Speaker 2: I’m glad you’re answering this question. Just out of nowhere, out of the blue without us ever having coordinated it. I think what’s interesting about AppSec is it’s fighting in so many more frontiers than I’ve been before. You know, it used to be just about vulnerable code. You’d be chasing your engineers, but now it’s about all of a sudden it’s about software supply chain security. It’s infrastructure. Like infrastructure is code, and all of a sudden we see many more apps. It’s not just apps that you push publicly to the world. It’s also internal apps that you have in house and you expect it to cover legacy applications like that PHP app that you build somewhere back in 2007 and, and you have microservices that now everybody’s rapidly deploying and across multiple environments and it’s just a lot. So my take is that we tend to overvalue shiny features and that don’t necessarily add a lot of value right now. And we undervalue how long it takes to adopt important tools and frameworks. So just the fact that more app security teams right now are using OWASP or MIT or attackers or baseline I think is pretty big, is pretty important. And I think having more structure and more focus just around that, it helps a lot. And in terms of how the field is evolving, I think there’s so many several ways to take this. Like everybody wants to talk about machine learning or AI, but I think what we’re going to see is more of the different tools we’re working on, whether it’s like scanners taking advantage of things like metadata from behavioral analysis tools, or we’re going to see vulnerability management that consolidates input and alerts from multiple sources. So we started seeing a little bit of that in the last few years. But I think we’re going to see a lot more of that in the next year or so.

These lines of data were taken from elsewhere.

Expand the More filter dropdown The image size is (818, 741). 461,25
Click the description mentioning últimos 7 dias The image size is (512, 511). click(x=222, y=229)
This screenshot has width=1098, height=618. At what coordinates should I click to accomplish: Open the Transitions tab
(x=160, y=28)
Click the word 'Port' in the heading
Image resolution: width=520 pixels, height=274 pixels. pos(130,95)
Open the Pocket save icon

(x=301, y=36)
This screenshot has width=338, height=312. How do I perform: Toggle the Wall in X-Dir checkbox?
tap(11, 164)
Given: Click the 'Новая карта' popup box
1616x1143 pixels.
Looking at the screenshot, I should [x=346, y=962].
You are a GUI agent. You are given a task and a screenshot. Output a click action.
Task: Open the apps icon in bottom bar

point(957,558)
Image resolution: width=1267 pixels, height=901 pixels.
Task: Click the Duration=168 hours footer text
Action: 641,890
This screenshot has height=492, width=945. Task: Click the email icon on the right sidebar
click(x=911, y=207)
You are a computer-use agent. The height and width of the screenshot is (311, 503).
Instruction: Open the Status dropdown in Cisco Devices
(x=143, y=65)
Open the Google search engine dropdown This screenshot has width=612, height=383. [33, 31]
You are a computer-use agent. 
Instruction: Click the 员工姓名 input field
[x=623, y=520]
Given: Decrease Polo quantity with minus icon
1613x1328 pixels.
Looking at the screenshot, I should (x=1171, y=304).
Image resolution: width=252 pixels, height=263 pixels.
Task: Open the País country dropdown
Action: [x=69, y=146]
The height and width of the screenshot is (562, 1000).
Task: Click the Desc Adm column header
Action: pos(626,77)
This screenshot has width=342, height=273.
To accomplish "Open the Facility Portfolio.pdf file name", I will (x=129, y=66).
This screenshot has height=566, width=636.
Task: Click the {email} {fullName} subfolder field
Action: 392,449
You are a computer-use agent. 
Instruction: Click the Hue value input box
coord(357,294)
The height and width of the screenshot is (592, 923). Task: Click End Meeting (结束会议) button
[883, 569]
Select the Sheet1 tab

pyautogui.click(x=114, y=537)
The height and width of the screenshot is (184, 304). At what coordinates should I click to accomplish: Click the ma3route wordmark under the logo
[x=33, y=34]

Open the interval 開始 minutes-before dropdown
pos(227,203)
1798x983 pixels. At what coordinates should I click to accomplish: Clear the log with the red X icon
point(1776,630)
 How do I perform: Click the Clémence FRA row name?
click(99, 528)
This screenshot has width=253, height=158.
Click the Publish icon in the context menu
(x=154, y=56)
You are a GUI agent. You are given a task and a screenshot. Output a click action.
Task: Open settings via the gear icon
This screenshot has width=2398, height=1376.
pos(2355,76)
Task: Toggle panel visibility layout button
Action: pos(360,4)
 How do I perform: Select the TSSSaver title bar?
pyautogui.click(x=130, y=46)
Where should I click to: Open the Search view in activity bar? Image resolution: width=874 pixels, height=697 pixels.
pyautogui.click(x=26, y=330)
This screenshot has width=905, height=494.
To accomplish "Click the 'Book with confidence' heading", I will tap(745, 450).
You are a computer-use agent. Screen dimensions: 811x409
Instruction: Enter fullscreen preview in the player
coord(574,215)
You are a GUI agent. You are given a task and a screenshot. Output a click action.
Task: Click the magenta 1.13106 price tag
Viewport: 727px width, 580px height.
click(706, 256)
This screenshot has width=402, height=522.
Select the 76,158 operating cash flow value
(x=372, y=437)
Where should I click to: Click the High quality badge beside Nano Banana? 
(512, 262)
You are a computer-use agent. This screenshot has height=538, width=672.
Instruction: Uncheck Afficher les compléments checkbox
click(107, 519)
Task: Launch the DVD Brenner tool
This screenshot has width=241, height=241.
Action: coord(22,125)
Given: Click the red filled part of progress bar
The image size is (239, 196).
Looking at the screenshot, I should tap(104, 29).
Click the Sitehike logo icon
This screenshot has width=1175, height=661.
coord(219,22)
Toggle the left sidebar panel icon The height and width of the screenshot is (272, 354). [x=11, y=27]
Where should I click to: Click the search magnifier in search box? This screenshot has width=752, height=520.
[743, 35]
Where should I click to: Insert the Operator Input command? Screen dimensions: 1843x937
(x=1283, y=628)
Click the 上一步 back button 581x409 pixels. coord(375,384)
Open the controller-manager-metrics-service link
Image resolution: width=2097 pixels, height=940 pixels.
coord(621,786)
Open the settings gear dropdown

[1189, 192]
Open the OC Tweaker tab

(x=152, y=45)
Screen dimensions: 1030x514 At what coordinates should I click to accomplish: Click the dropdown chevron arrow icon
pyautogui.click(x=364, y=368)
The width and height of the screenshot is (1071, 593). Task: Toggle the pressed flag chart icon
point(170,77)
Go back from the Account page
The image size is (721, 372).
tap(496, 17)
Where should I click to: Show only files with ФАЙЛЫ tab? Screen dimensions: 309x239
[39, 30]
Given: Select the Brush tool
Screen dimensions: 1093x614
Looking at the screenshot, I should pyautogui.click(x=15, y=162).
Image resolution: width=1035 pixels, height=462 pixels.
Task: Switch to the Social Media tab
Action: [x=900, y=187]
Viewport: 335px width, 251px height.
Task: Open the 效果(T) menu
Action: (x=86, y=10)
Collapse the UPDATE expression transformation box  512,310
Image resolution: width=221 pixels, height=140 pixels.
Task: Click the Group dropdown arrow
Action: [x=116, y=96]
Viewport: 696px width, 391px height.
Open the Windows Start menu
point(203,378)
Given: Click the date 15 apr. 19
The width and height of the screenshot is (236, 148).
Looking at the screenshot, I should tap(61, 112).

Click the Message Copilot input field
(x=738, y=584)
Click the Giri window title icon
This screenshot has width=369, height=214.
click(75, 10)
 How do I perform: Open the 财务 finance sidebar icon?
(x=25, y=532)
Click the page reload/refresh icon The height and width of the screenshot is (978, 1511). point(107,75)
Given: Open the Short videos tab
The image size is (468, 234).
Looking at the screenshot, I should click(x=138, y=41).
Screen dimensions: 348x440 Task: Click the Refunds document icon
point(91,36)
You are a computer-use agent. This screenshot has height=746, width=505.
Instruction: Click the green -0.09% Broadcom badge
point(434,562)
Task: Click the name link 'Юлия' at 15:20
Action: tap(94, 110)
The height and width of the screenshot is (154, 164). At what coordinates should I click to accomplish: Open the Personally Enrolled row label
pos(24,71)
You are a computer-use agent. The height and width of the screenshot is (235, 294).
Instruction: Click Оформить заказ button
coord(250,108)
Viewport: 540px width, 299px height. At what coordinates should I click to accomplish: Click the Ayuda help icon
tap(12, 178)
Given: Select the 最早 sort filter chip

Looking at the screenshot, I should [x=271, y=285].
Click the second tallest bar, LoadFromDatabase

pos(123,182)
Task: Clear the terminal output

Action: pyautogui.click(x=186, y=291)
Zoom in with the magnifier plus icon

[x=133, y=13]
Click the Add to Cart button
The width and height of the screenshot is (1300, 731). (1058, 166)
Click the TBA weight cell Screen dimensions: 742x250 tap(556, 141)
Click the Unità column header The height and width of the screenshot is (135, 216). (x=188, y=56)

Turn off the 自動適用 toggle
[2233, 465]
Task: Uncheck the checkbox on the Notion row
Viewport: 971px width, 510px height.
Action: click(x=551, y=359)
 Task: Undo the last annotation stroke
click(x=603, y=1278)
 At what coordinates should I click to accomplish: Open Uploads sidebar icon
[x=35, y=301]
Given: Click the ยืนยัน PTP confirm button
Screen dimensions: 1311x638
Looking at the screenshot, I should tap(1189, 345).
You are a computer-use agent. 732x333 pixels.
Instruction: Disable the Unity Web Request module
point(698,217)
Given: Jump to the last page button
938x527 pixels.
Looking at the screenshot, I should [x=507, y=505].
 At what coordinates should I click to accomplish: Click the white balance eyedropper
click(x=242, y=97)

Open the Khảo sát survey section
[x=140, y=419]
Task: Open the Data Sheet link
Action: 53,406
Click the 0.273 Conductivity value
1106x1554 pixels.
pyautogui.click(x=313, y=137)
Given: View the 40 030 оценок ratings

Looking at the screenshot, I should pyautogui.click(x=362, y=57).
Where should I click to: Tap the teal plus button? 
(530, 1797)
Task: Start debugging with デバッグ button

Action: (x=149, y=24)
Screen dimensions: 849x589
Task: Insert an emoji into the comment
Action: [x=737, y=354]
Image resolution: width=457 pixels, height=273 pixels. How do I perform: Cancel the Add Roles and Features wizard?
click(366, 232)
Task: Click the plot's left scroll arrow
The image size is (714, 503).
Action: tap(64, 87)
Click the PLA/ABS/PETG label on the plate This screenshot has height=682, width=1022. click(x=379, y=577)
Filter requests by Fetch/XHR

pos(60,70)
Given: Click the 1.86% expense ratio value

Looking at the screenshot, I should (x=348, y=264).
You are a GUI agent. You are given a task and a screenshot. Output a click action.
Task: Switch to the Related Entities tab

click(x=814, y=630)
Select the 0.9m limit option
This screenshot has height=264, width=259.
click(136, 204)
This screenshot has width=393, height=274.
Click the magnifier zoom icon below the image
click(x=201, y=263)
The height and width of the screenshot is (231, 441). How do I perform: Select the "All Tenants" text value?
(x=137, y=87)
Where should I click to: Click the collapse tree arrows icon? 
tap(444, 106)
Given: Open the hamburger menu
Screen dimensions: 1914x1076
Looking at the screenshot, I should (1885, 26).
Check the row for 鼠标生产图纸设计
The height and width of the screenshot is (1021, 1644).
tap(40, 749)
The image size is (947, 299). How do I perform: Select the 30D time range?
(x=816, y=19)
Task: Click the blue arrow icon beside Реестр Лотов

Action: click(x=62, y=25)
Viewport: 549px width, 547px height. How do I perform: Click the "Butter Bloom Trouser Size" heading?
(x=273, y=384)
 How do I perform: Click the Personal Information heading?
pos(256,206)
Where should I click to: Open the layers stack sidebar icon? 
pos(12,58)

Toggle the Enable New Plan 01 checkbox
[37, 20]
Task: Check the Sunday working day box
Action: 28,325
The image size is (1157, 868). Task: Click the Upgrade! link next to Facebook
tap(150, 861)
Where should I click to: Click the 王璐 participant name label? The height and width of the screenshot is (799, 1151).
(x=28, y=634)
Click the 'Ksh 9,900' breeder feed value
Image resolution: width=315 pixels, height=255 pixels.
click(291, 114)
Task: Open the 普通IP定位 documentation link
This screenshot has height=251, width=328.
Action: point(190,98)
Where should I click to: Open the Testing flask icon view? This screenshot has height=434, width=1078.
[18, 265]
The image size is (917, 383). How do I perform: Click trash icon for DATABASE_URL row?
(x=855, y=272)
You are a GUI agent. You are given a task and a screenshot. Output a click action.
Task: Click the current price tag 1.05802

Speaker 1: Absolutely sounds like there’s simply more complexity for the AppSec teams to deal with more information as well that they have to deal with. So how should they react? What should an absent leader and their team really be focusing on this year to deal with it and prepare themselves for whatever may be happening?
Speaker 2: Right. So I’m going to be again, I like being the contrarian. I think it’s not it’s not going to be about how you adopt another tool and not necessarily another framework. You don’t need five frameworks, you need one or two that help you focus. So I’m going to focus on the behavioral. Don’t throw things over the fence. Don’t do them in a way that is disjointed, which I think a lot of organizations do not in a way that is malicious or purposeful. Just the way that organizations have gotten used to working like, I’ll do mine and you do yours. And we know that’s just not really producing the right outcome. So I’m going to say something else. I’m going to say you’re an AppSec practitioner. Great. Go have coffee with people. Go have coffee with development teams in infrastructure teams and lean into the SDLC. Don’t send your silo. And again, everybody else is going to tell you to implement this or that. But I just don’t think that one more tool unless again, you look you have the right suite of tools in terms of static code, dynamic code, vulnerability management. Unless you have those already, one more tool is not going to be the answer. So I think if you’re trying to be truly impactful in AppSec, and especially if you’re still building your résumé, then one of the biggest issues you’re dealing with is the lack of communication, just plain communication, specifically within generic. So go have coffee with them. Are any better tools and practices than ever before and you can just put to use if communication is right.
Speaker 1: Yeah. So it sounds like people more than tools this year and really building those relationships with other teams in the business which should help prevent some of the risks that you might be exposed to. And let’s, let’s ask about those risks. So what do you expect are the big ones this year? Maybe more so than the previous years in terms of risks and possible types of attacks that organizations really should be focusing on? And how do they prepare themselves for those specific types of risks?
Speaker 2: Right. Good news and bad news. It’s going to be pretty boring in terms of it’s going to be more of the same. That’s what’s going to dominate. Ransomware check. Misconfiguration check, Phishing check. Unfortunately, there’s just still very effective at scale that can continue to be so. And again, there’s always going to be the shiny thing about. Well, thanks to Chad. We’re going to see much better phishing emails. Right. But I think I think the point is that we tend to underestimate the value of little things that we need to do. For example, if as a company, you implement MFA, do it right, you know, do the project right, push it all the way through to all apps and users. So just closing small gaps can go a long way. Just and I’ll give another example again, looking at the SDLC as an OPSEC. Just do it a little bit better in terms of don’t wait until you don’t have any leverage within the SDLC. Start earlier. Get to a point when you pick up the little things. So many little things like cross capturing, for instance, you can identify relatively early. And don’t let them escalate to the point that it gets a lot more costly to fix them.
Speaker 1: Awesome. Thank you. That’s it. That’s our three questions. A quick-fire interview. Thank you, Jonathan. Really appreciate your time. And thank you, everyone who will listen and watch this quick interview.